As he lay on what he thought would prove his deathbed he told a comrade that he would dearly like to see his old father once more. A letter was written, which found the family in great anxiety about their absent ones. The father, in spite of his seventy years, started at once. Many difficulties had to be overcome by the old man.
The father arrived at length in Geneva, and hastened to his son. “O, father!” said the sick soldier, “it is good you are come before I die.” “Ah, no; you must not die,” said the old man; “your mother is waiting for you at home. Courage, my lad; I have brought money, and will buy everything you need; only you must not die.” “It’s of no use, father,” cried the son, “I have here all I need; but I am not hungry. All sorts of good things are brought to tempt me to eat, but I cannot touch them;” and he fell back exhausted by this short conversation.

The poor father let fall his head on his breast quite disheartened. Had he indeed come so far only to take back the dead body of his son? All at once a bright thought flashed through his mind; he drew from his knapsack one of the common loaves of rye bread such as eaten by the peasants of Brittany. “Here, my son, take this; it was made by your mother.”

The sick lad turned his heavy eyes, stretched out his hand eagerly, crying, “Give it to me, father; I AM hungry!” As he ate his eye lighted up, the blood came back to his cheeks, and large tears rolled down his cheeks as he said, “It is so good! It is SO good! –The bread from my home!”

From that time he began to recover; and fifteen days later he was able to start on the homeward journey.

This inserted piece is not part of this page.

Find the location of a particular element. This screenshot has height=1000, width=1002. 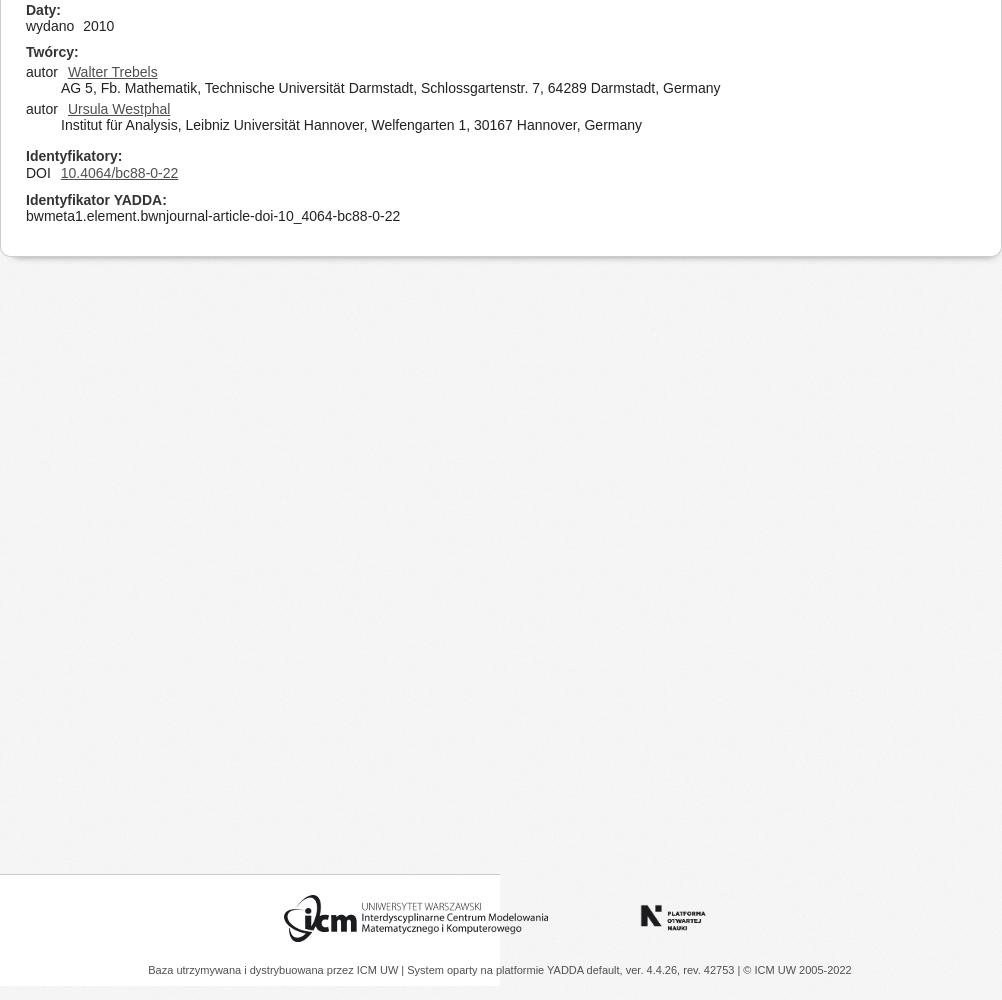

'Twórcy' is located at coordinates (49, 52).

Jesus said, I am the bread of Life!

Think of it, like the young French lad, we are on the battlefield of life. Spiritually shot, wounded in sin, weak with a hunger we don’t understand, thirsting desperately for the water of  life, we sit each week at church, not really partaking fully in the worship of God, just sitting there…We are expecting to die…we really see no future, we have no concept of our calling, and our home, our true home is not even a distant thought. Then something inside of us stirs and we think, “oh how wonderful it would be to just see home, our real home.” “How wonderful,” we think, “it would be to see and feel comforted by our Father, our Heavenly Father.” And then by the great work of the Holy Spirit, we somehow find ourselves partaking of the “spiritual bread of life,” namely; Jesus.  And we realize that this is what we were missing. This is what was absent all along. Our perspective comes back, our sins are pushed away, and we hold on to this “bread of life” with everything that we have. We are desperate for it.  But, you know what the good news is?  The good news is that He is holding on to us with a grip that is far tighter than the one we hold on to him. He will never let you go! “All that the Father gives Me will come to Me,” Jesus says, “and the one who comes to Me I will certainly not cast out.” John 6:37 

Jesus said to them, “I am the bread of life; he who comes to Me will not hunger, and he who believes in Me will never thirst. -John 6:35

Come on! Don’t you think that its time to start our journey home?

The “Soldier’s Story” was taken from the Swiss Almanac (1884).